Moonlight Betrayal
Chapter 114
CHAPTER 114: CHAPTER 114
Chapter 114
Kaeleen’s POV
SOME HOURS BEFORE ASTRID COLLAPSED
The world compressed into a cage of blinding light and the low thrum of four idling engines. There was no fear. Fear was a luxury, an indulgence for those with time to feel it. In its place was a cold, sharp-edged clarity, an Alpha’s assessment of a threat. This was not a random attack. This was a coordinated, professional ambush. This was Leon’s work, or the Council’s retaliation. It didn’t matter which. The response would be the same.
My eyes scanned the perimeter. Four sedans, standard models, untraceable. The location was a dead zone a long, isolated stretch of highway flanked by dense forest, with no cameras for miles. A perfect killing ground.
They expected me to wait. To be intimidated. They didn’t know me at all.

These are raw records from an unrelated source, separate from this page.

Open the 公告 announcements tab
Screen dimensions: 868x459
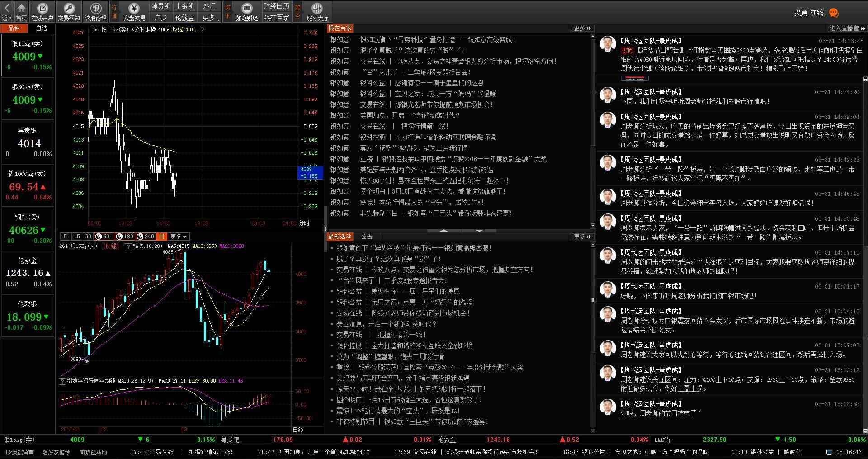[x=366, y=237]
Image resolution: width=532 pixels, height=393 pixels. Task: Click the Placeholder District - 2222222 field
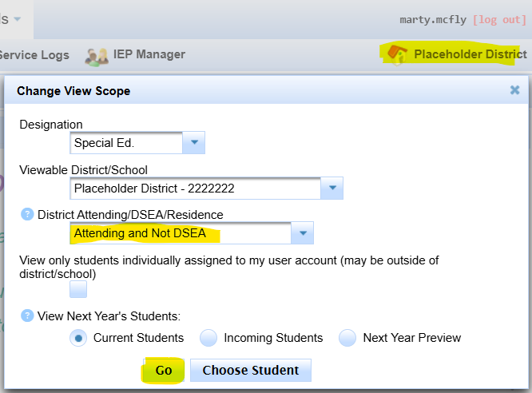[195, 189]
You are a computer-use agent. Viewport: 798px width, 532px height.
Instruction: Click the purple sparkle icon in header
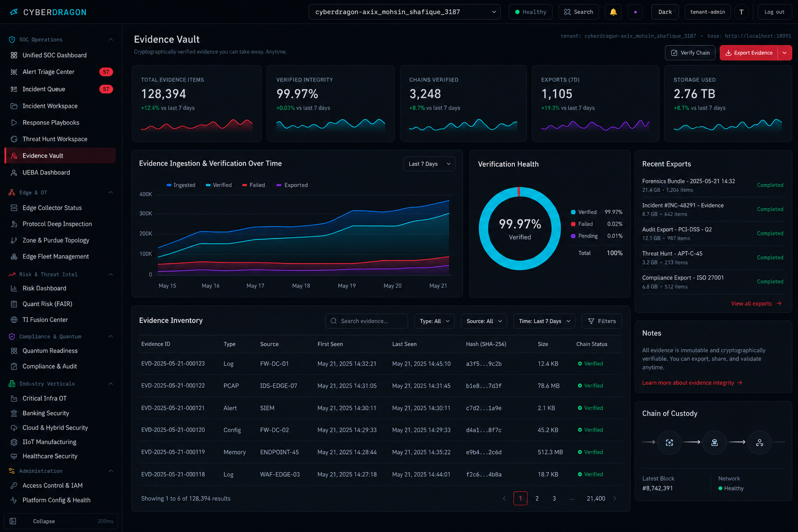pyautogui.click(x=635, y=12)
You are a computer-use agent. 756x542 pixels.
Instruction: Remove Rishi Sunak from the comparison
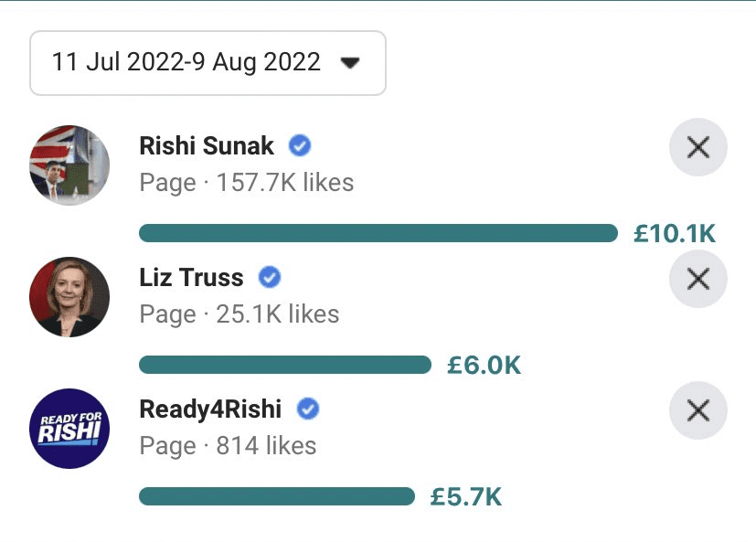(697, 146)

I didn’t turn off my engine. My hands moved with fluid certainty, shifting the car into drive. My foot didn’t just press the accelerator; it slammed it to the floor. The powerful engine roared in defiance, and the sedan launched forward like a missile, aimed directly at the car blocking my path.
The impact was a brutal, jarring cataclysm of sound the shriek of tortured metal, the explosion of shattering glass. My seatbelt locked, biting into my chest, but the airbag deployed a fraction too late to prevent my head from connecting hard with the side window. A starburst of pain erupted behind my eyes, but the way was clear.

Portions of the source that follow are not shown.